There are an infinite number of models we can use to fit the data. How do we decide which one to go with? There are several comomon metrics for evaluating how well the model fits the data. 

For a given model, the least squares solution minimizes the error vector $\vec{\epsilon}$. So if we are trying to decide between several different models one way to choose which one fits the data the best is to choose the model with the smallest $\vec{\epsilon}$. 

Suppose we have $n$ subjects (rows) in our data set.
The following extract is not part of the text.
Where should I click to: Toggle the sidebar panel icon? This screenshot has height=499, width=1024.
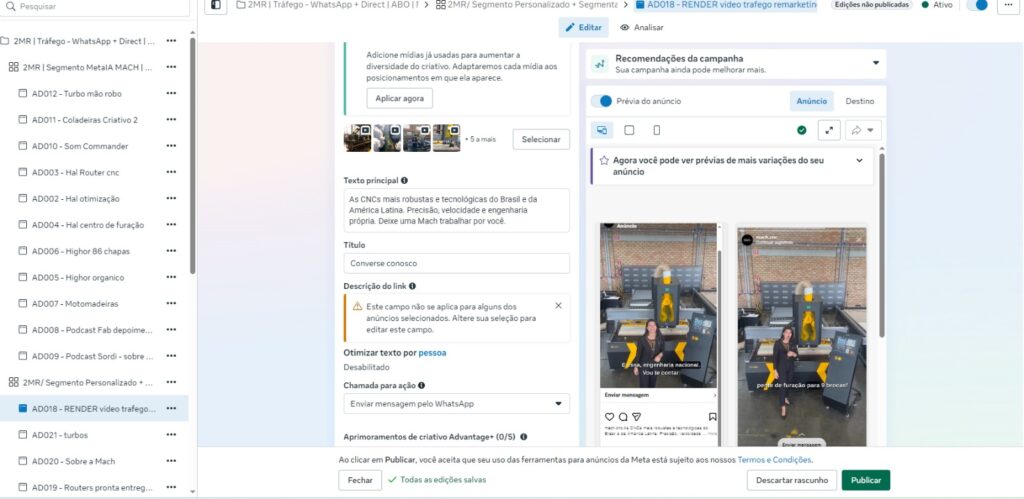tap(215, 5)
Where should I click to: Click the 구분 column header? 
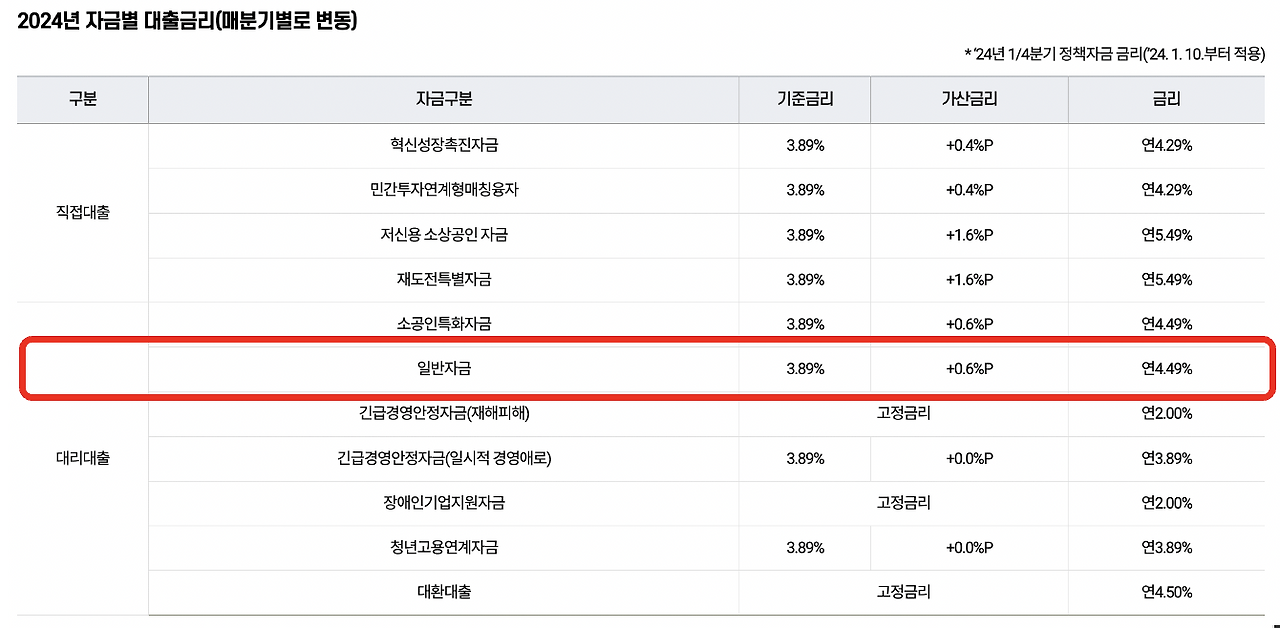tap(83, 100)
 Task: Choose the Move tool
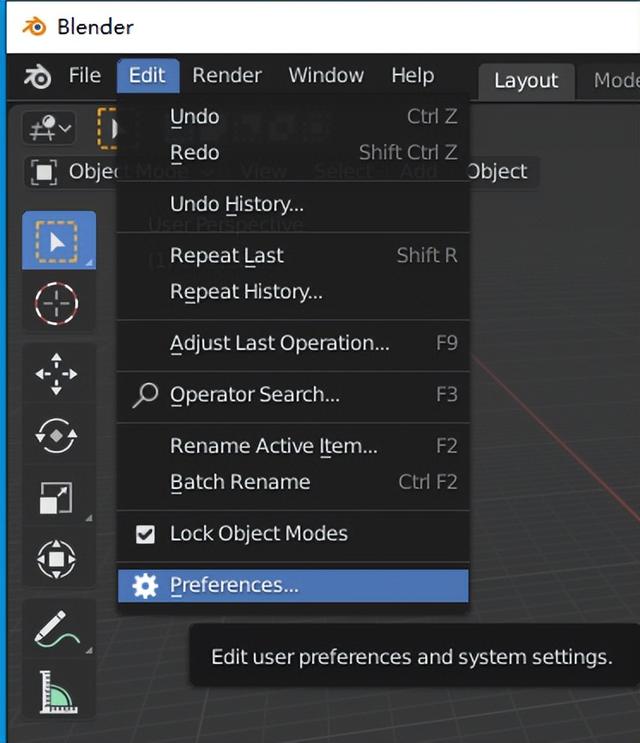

Then the least squares problem can be viewed as 

\begin{align} \underset{\beta_0, \beta_1, ..., \beta_p}{min} \epsilon_1^2 + \epsilon_2^2 + \epsilon_3^2+ ... + \epsilon_n^2. \end{align}

Our least squares solution $\hat{\beta} = [\hat{\beta_0}, \hat{\beta_1}, ... , \hat{\beta_p}]^T$ gives the smallest sum of squared errors that is possible for the chosen model and data set. 
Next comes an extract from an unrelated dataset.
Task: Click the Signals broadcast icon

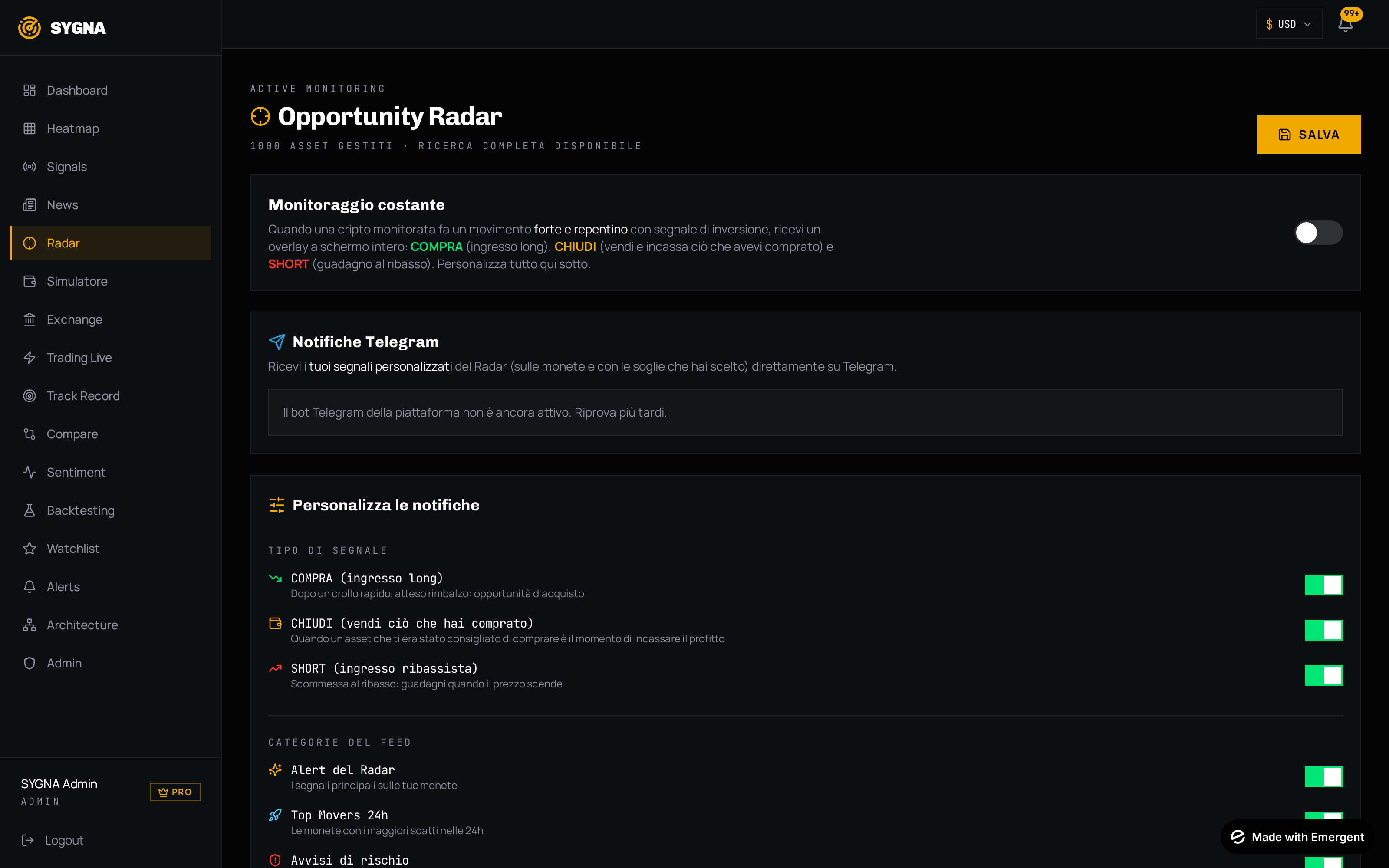Action: coord(29,167)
Once the model has been fit, we can use it to make predictions $X\hat{\beta} = \hat{y}$. That is, $\hat{y}$ is the predictions vector that lies in $C(X)$ that is the closest to the actual data vector $y$. The difference between these two is 

\begin{align} ||\vec{\epsilon}||^2 = ||\vec{y} - \hat{y}||^2 = \sum_{i=1}^n (y_i - \hat{y_i})^2.\end{align} 

This quantity is known as the <u>sum of squared errors</u> ($SSE$).
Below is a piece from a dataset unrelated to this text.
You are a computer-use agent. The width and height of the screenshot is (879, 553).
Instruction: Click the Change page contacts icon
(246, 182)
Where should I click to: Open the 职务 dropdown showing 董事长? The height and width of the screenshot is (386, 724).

**Question**. A "good" model fit for the data is one that has a _____ $SSE$ relative to alternative models. 

Other commonly used measures of model fit are:

1. Mean Squared Error: $MSE = \frac{SSE}{n}$.
2. Residual Squared Error: $RSE = \sqrt{\frac{SSE}{n-p-1}}$. (This is closely related to Lab 1 Exercise 6.) 
3. $R^2$ measures model fit as $\frac{TSS−SSE}{TSS}$, where $TSS=\Sigma_{i=1}^n(y_i−\bar{y})^2$. Think of $TSS$ as the total variation in the output variable; our model seeks to explain that variation in terms of the $x_i$ inputs. $SSE$ is the amount of variation that the model doesn’t explain.

**Question**: What would $R^2$ be if the model was able explain all the variation in y?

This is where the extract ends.